Non basta, spiega la Corte, l'esibizione di documenti poco chiari sulle rimanenze di magazzino a giustificare l'accertamento.
Alla condotta antieconomica serve l'appoggio di indizi gravi, precisi e concordanti che dimostrino l'inattendibilità della condotta.
Il caso di specie muove dalla richiesta dei verificatori delle Entrate, a seguito di una istanza di rimborso di un credito Iva da parte di una s.r.l. fallita, del dettaglio, per quantità e valore, delle rimanenze delle materie prime e delle merci. In risposta il curatore si limita a indicare il valore iniziale e quello finale del magazzino.
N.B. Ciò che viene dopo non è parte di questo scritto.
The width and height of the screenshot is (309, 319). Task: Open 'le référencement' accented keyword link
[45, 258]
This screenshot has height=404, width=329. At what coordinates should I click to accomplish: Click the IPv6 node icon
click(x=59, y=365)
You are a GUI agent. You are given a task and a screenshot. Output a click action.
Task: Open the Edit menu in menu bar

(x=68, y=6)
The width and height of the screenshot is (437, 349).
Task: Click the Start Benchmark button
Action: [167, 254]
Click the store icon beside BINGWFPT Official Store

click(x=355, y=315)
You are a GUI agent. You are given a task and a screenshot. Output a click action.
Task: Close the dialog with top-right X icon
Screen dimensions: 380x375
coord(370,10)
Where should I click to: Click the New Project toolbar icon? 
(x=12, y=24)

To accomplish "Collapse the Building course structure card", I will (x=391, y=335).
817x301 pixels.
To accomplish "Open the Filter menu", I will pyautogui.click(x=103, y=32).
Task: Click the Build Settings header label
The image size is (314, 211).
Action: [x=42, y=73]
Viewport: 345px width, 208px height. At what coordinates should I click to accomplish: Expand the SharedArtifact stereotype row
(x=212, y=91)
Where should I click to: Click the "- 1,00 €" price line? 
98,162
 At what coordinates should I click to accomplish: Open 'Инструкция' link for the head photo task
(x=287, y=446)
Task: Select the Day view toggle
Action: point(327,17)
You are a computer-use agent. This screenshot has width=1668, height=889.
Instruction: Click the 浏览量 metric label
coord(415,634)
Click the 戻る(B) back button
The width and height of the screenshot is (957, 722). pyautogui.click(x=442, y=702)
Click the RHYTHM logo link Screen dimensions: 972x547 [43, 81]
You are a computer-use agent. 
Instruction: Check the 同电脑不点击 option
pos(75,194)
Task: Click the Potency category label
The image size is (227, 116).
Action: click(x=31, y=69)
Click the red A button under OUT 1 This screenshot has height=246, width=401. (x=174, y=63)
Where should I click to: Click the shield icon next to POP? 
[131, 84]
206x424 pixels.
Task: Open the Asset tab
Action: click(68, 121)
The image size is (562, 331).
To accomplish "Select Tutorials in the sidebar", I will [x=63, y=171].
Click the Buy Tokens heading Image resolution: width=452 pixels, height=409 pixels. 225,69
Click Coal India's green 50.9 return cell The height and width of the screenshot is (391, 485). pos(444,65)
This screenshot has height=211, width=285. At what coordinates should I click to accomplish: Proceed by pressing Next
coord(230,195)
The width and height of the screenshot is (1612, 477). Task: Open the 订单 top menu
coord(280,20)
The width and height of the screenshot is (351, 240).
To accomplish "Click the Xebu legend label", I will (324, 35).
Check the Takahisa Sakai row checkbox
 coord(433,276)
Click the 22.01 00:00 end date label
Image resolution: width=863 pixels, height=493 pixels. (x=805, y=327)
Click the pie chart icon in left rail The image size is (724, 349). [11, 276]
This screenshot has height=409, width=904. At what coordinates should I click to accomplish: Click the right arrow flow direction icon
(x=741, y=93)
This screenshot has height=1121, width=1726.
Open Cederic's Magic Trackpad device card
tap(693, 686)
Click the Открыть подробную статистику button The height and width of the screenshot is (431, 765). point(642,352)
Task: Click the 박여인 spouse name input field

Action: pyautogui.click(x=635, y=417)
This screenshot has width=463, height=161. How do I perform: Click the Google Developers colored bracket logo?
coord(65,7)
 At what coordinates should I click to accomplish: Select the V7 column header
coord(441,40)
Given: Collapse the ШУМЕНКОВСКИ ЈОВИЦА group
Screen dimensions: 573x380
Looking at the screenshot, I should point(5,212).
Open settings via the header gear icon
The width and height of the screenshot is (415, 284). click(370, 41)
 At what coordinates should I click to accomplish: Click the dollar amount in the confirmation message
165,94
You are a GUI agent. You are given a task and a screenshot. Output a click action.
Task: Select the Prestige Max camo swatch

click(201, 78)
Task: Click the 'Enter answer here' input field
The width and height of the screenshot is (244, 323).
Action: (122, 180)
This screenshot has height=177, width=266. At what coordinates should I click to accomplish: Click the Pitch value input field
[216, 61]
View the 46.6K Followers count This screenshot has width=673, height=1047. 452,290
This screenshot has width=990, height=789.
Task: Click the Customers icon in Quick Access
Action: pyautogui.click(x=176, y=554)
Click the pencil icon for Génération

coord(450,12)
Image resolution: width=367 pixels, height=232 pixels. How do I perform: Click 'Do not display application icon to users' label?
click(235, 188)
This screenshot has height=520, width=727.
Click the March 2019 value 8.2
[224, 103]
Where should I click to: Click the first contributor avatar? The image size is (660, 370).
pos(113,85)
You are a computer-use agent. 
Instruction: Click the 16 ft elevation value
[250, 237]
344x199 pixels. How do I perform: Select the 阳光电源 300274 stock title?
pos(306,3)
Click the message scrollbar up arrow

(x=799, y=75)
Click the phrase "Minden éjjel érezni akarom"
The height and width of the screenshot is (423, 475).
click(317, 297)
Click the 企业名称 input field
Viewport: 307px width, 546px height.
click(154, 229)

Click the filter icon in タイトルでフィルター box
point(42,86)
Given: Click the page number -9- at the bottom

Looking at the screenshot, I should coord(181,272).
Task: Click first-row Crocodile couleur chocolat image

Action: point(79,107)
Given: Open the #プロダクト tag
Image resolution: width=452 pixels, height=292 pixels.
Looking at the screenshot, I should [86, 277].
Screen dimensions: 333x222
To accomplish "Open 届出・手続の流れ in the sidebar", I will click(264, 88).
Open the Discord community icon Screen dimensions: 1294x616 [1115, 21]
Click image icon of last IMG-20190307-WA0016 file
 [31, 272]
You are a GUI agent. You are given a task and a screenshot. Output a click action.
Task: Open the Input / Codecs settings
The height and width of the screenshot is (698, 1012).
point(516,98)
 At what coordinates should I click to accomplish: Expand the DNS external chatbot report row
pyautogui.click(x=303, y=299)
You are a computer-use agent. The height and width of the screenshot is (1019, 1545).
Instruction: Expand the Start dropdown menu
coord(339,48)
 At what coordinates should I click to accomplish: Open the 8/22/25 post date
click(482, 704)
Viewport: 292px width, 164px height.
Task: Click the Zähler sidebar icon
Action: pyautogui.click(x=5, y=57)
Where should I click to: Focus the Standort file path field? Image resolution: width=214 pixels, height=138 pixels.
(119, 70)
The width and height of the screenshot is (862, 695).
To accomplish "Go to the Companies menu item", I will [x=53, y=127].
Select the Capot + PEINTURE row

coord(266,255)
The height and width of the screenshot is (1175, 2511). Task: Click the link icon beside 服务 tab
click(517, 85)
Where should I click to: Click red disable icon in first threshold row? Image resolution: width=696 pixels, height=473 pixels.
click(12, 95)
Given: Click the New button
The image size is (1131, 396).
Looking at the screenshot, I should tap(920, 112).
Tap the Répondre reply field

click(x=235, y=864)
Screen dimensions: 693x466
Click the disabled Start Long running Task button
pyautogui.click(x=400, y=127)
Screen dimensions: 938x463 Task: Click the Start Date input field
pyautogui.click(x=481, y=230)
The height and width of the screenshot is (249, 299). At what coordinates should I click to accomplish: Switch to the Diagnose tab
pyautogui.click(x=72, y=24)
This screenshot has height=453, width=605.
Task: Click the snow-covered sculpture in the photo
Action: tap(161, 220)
A motivo della necessità di presunzioni gravi precise e concordanti ai fini della pretesa – si legge nella sentenza n. 21869 del 28 ottobre 2016 - l'antieconomicità del comportamento imprenditoriale richiede all'Amministrazione finanziaria “la dimostrazione dell'inattendibilità della condotta; e tale inattendibilità va vista in chiave diacronica, con la precisazione che la stima della redditività dell'impresa, che costituisce oggetto della valutazione di antieconomicità, è di norma affidata alla comparazione di più indici, tra i quali spiccano quello che fa leva sul rapporto fra il reddito operativo ed il capitale complessivamente investito nell'impresa e quello che punta sul rapporto fra reddito operativo e ricavi dell'impresa, che, in particolare, evidenzia la percentuale del volume di affari”.
La Suprema corte, infine, si dice d'accordo con il giudice d'appello che ha escluso la decisività del dato dell'Ufficio atteso che la società è fallita proprio per la condotta antieconomica.